Привстав со стула, Катька-Облигация чуть ли не до половины туловища высунулась из полукруглого окошка и ждала, что с ней поделятся услышанным, но её надеждам не суждено было сбыться. Анастасия достала из кошелька три монеты по двадцать копеек, положила их на тарелочку перед окошком и со словами «без сдачи» пулей выскочила на улицу.

* * *

Заливая землю тусклым янтарём позднего сентября, словно на счастье, осень день за днём щедро бросала под ноги золотые монетки листьев тополей и осин, а по ночам, горько сожалея о своей бездумной расточительности, принималась перебирать разбросанные жёлтые кругляшки холодными пальцами и превращала несметное раздаренное богатство в жалкие тёмные медяки. Застывшие по ночи бурыми слюдяными пластинками, к полудню листья прогревались и, размякнув на земле клочками потемневшей обёрточной бумаги, наполняли воздух над деревенским кладбищем терпким запахом прели и едва уловимым ароматом подгнившей мёрзлой травы.

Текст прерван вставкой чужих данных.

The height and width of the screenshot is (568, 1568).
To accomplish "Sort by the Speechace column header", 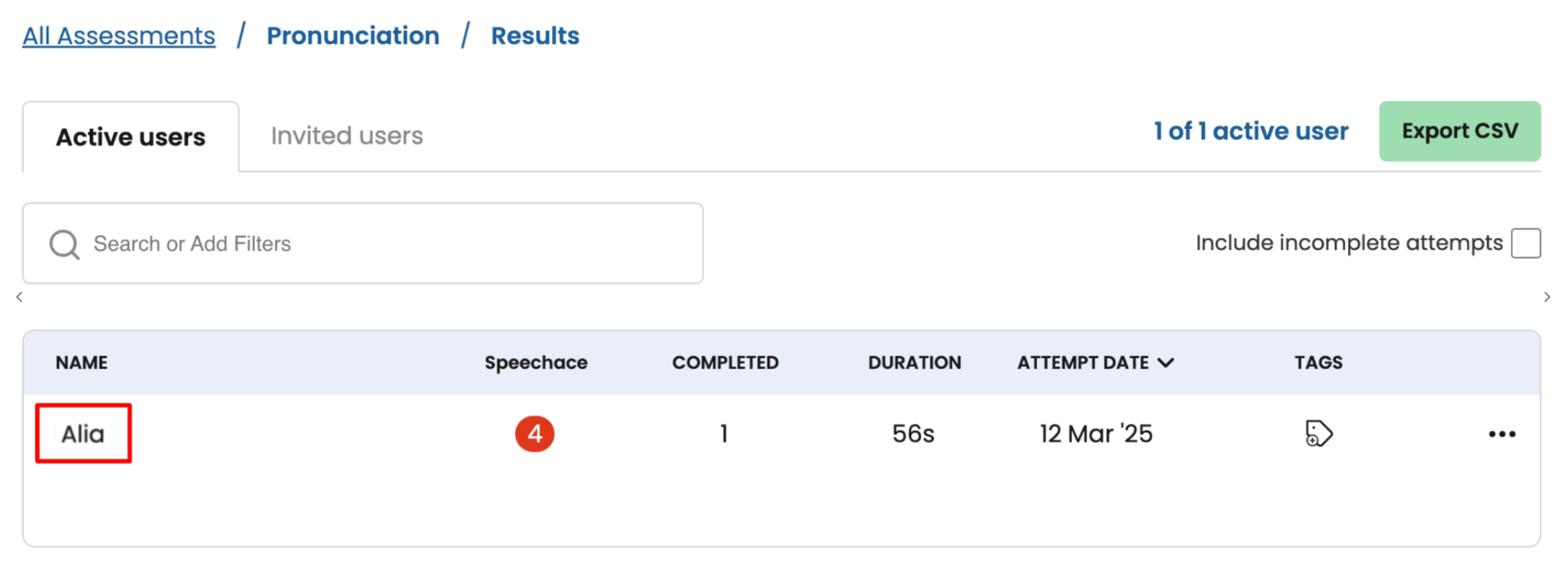I will (x=536, y=363).
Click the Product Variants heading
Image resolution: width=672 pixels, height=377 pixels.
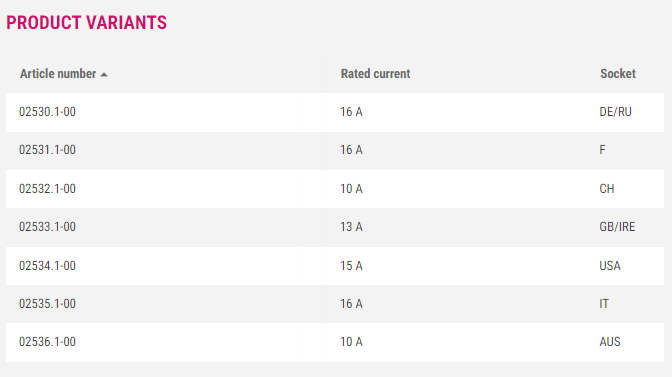(x=86, y=23)
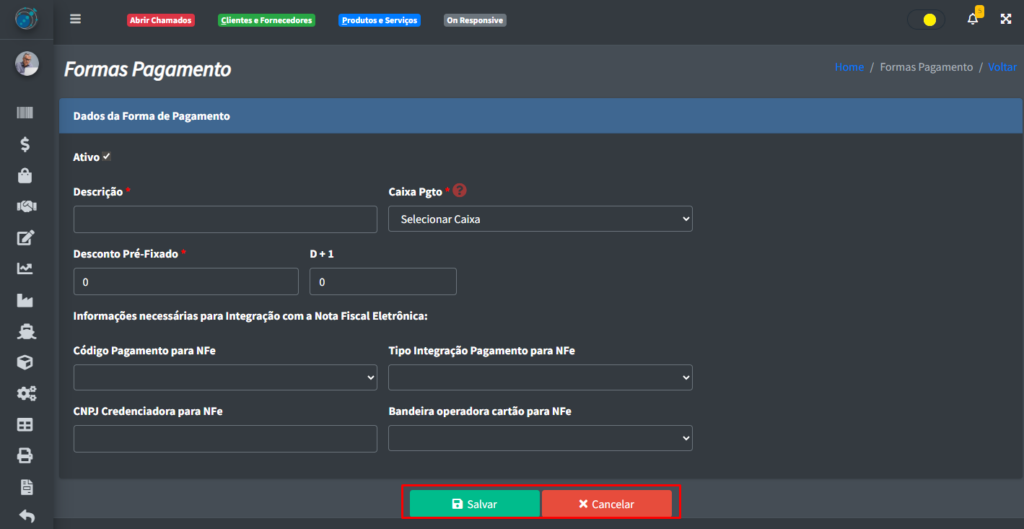Click the gears settings icon in sidebar
Image resolution: width=1024 pixels, height=529 pixels.
coord(26,394)
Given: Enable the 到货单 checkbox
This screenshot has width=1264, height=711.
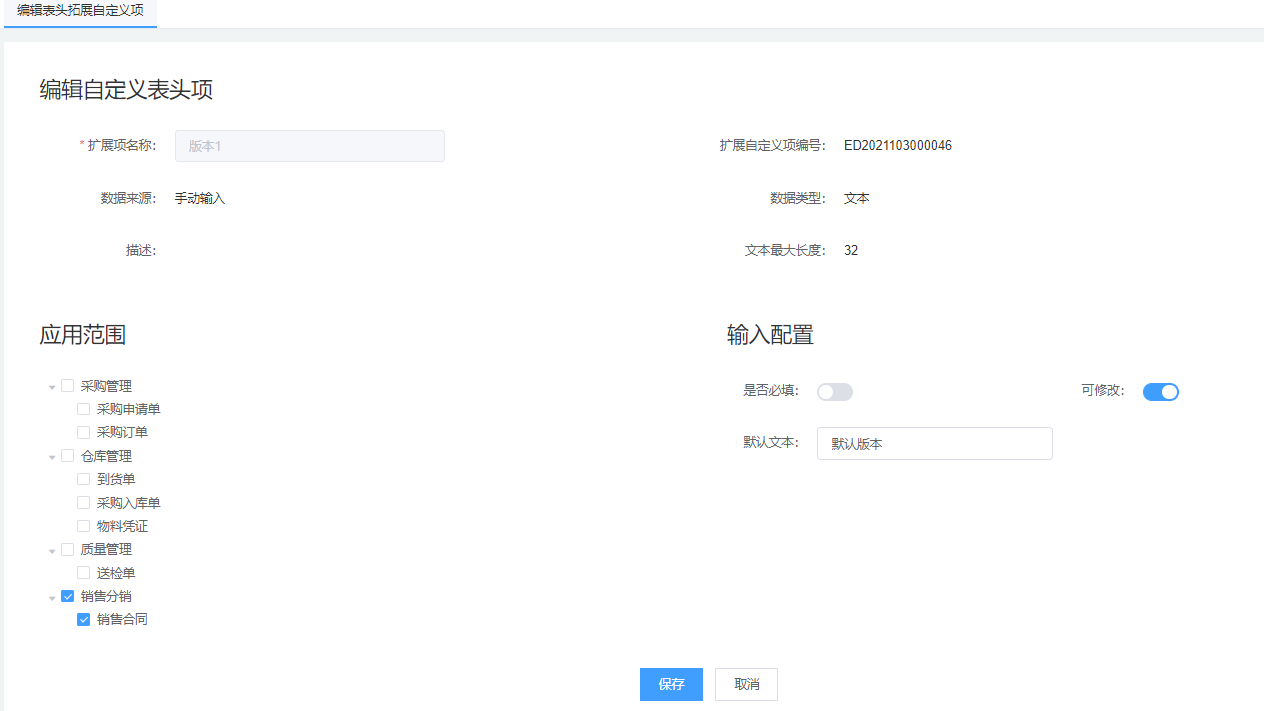Looking at the screenshot, I should 84,479.
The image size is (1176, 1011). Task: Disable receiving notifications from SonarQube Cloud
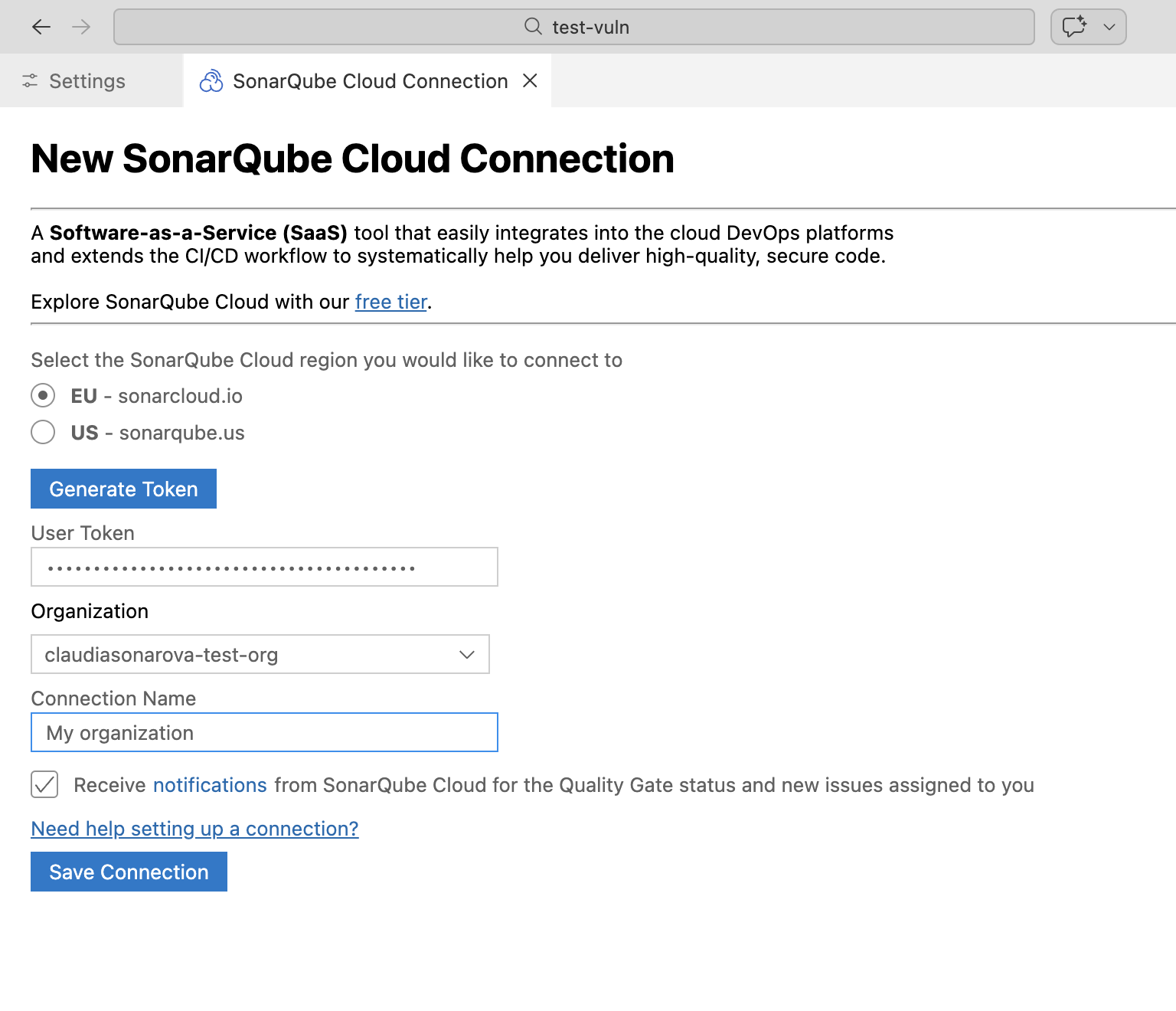(x=44, y=784)
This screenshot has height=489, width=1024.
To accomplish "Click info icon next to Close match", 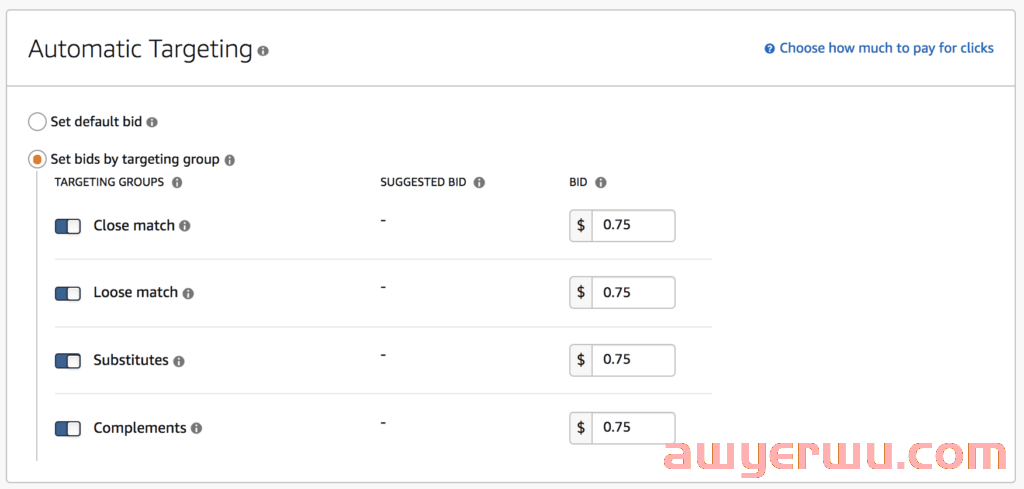I will [x=185, y=226].
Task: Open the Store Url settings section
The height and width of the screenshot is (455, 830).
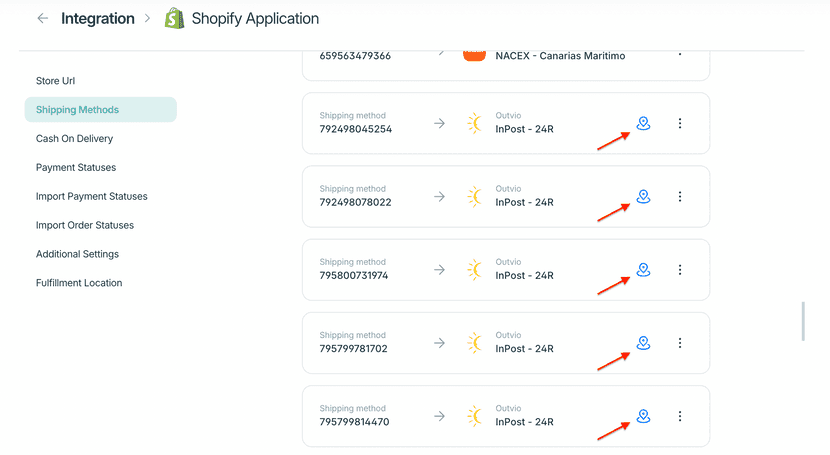Action: pyautogui.click(x=55, y=81)
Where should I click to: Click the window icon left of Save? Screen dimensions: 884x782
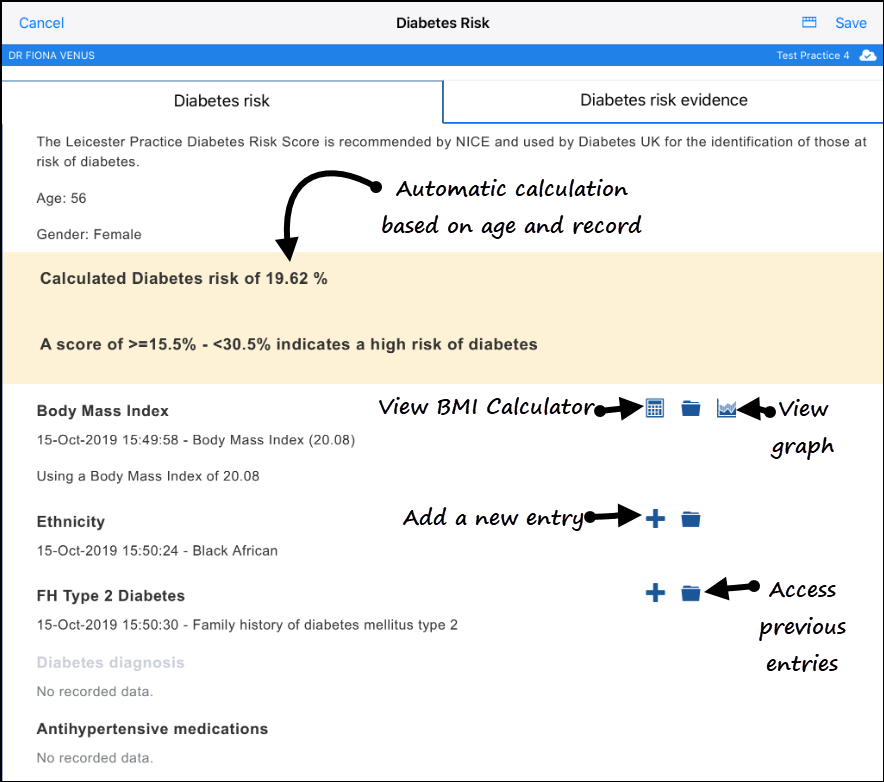point(810,22)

— Сам Един еси бессмертный, сотворивый и создавый человека: земнии убо от земли создахомся и в землю тую жде войдё-о-ом… — разластывая бархатистые нотки низкого голоса над едва колеблемой ветром кладбищенской тишиной, отец Валерий читал отходную по Анне, и его глаза, устремлённые в далёкое пространство, были наполнены какой-то торжественной пустотой, недоступной для понимания простых смертных.

— Вроде как Анна, а вроде как и не она, — едва заметно шевеля губами, тихо прошептал Шелестов и, подтолкнув локтем стоявшую рядом с ним жену, кивнул на маленькую, худенькую фигурку, едва видневшуюся из-за бортов свежеструганых досок гроба.

Сложив ручки на груди, Анна и впрямь выглядела неправдоподобно маленькой и сухой, будто лёгкая, тёмная щепочка, по случайности отколовшаяся от ствола. Закинув голову назад и устремив в небо заострённый узкий подбородок, она лежала неподвижно, но, когда по верхушкам старых, раскидистых деревьев пробегал ветер, на её бледном, словно восковом, лице мелькали замысловатые тени, и тогда казалось, что, внимательно прислушиваясь к словам батюшки, она одобрительно улыбается.